• Work instruction
Give the data a second time, exactly and in full.

• Information shown
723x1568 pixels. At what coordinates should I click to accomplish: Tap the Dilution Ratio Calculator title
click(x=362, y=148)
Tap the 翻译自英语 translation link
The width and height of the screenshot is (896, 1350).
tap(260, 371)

• Result
723x1568 pixels. At what coordinates should I click to accomplish: Tap the Dilution Ratio Calculator title
click(x=362, y=148)
Tap the 翻译自英语 translation link
The width and height of the screenshot is (896, 1350).
tap(260, 371)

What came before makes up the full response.